The post office has a hipped roof clad in non-original, albeit early, galvanised iron. A flat section at the hip indicates the location of a former platform which was surrounded by a cast iron balustrade containing a flagpole for displaying the mail flag. The roof is framed by two rendered chimneys with moulded cornice. The main roof cornice is a substantial bracketed dentilled design with a chain-pattern frieze immediately below it.

=== Condition and integrity ===

Externally, the building's ability to demonstrate its original design is very good notwithstanding alterations to the loggia and telegraph entrance, and rear additions. The exterior of the building appears sound.

Internally, the building has undergone a number of phases of more extensive change in relation to planning, most notably related to the incorporation of an internal public space and the subsequent enlargement of this area and the removal of telegraph functions. The interior of the building is in good condition.

== Heritage listing ==
The Stawell Post Office, constructed in 1874–75, is an important two-storey public building in the Victorian Italianate style. The form and quality of the Stawell Post Office on a prominent corner in the central commercial precinct confirms its status as an essential element in the communications of the district at a time when Stawell was an important regional centre in the central goldfields district and the broader Victorian colony. The size and quality of the building reflects Stawell's status in the 1870s as a prosperous central goldfields town and important regional centre for the former colony of Victoria.

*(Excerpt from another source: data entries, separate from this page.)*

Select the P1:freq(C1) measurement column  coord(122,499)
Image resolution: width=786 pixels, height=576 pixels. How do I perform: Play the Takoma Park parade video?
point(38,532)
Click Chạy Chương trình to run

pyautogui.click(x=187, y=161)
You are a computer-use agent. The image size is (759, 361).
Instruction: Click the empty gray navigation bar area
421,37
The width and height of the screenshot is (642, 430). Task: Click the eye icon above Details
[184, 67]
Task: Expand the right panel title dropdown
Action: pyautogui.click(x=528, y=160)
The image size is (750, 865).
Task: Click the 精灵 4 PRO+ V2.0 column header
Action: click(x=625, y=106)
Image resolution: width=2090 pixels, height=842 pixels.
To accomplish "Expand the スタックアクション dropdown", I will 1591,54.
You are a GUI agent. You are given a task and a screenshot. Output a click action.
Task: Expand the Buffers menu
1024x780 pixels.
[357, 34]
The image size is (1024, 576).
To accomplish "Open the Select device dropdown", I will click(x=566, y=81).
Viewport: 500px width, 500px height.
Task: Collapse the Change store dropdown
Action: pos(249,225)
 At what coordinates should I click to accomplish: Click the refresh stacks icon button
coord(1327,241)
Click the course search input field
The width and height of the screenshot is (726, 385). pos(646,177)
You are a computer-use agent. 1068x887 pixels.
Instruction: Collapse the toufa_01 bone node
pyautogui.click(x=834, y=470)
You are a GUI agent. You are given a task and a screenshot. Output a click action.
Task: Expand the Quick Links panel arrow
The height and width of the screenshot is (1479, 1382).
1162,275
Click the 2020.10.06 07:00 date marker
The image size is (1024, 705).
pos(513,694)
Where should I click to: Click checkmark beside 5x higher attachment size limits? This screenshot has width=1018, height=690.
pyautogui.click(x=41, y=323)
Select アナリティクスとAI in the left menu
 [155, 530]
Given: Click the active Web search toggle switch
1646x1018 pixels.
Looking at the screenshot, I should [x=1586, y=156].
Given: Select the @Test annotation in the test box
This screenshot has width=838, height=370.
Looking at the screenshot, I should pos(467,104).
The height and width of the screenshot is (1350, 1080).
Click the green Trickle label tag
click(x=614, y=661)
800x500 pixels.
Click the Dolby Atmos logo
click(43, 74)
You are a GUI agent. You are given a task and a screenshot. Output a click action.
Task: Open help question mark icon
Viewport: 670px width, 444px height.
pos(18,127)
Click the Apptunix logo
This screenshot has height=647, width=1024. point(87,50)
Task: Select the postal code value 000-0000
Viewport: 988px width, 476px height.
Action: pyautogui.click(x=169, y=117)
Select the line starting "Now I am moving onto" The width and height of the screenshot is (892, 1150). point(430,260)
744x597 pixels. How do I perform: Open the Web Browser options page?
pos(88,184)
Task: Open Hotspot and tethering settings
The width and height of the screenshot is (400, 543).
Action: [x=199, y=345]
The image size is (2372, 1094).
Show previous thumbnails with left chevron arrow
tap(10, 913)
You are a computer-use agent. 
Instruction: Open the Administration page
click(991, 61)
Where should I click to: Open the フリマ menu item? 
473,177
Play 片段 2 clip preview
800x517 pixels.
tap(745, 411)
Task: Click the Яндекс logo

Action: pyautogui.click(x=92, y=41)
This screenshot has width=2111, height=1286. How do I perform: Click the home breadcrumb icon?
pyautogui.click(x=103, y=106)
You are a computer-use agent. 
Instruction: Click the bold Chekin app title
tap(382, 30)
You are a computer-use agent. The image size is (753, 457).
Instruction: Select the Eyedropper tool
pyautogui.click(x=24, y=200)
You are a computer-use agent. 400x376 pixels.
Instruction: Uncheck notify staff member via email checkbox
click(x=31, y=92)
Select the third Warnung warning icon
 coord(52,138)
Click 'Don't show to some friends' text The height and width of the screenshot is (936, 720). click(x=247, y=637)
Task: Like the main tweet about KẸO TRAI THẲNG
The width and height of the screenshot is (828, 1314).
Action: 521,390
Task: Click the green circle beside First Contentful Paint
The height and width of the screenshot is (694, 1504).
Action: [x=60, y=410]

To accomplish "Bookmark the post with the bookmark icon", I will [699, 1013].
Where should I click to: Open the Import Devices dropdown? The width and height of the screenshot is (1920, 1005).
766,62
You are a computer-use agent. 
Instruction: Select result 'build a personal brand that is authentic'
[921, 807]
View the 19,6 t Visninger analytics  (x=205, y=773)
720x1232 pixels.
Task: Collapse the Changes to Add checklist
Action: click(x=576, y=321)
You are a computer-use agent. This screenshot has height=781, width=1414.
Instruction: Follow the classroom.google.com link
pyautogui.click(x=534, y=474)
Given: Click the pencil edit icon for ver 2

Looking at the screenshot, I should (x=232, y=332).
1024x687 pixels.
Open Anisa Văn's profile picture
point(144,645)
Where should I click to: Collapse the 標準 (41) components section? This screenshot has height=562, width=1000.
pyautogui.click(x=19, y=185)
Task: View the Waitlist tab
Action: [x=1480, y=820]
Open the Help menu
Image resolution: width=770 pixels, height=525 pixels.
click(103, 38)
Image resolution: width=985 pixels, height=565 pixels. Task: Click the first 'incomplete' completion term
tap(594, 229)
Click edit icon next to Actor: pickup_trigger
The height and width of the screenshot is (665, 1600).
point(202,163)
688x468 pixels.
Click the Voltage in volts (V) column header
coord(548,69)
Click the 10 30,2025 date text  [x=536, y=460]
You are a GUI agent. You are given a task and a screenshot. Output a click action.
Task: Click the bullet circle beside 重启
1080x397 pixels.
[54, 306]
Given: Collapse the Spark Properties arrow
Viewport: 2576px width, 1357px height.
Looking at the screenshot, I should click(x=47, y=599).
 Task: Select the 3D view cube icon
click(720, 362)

The Stawell Post Office, probably designed by A. T. Snow, is one of a suite of substantial Italianate post offices designed by the Victorian Public Works Department between 1870 and 1878 under the guidance of William Wardell. Stylistically, Stawell Post Office is a handsome and imposing composition, albeit displaying restrained ornament typical of the mid-Victorian palazzo idiom. While it lacks a prominent tower its bold palazzo style with rusticated "basement" and corner siting contribute to its stateliness and monumental expression. Stawell is a very good example of the style.

The building forms an important historic landmark with a strong relationship to the location of the town's former gold diggings. The bold Post Office building is a recognised local landmark within the main government and commercial precinct of Stawell, partnering with the nearby Town Hall. The building makes a major contribution to the historic streetscape. Having served the people of Stawell and surrounding districts as a crucial public facility and major landmark for over 125 years, the Stawell Post Office is socially significant to the local community.

The curtilage includes the title block/allotment of the property.

The significant components of Stawell Post Office include the main postal building of 1873–75. The single-storey 1905 addition is of contributory significance. The disabled access ramp and additions to the rear of the building including the first floor staff amenities, post box lobby, brick offices and storeroom are not significant. The telephone exchange to the rear of the post office is also not significant.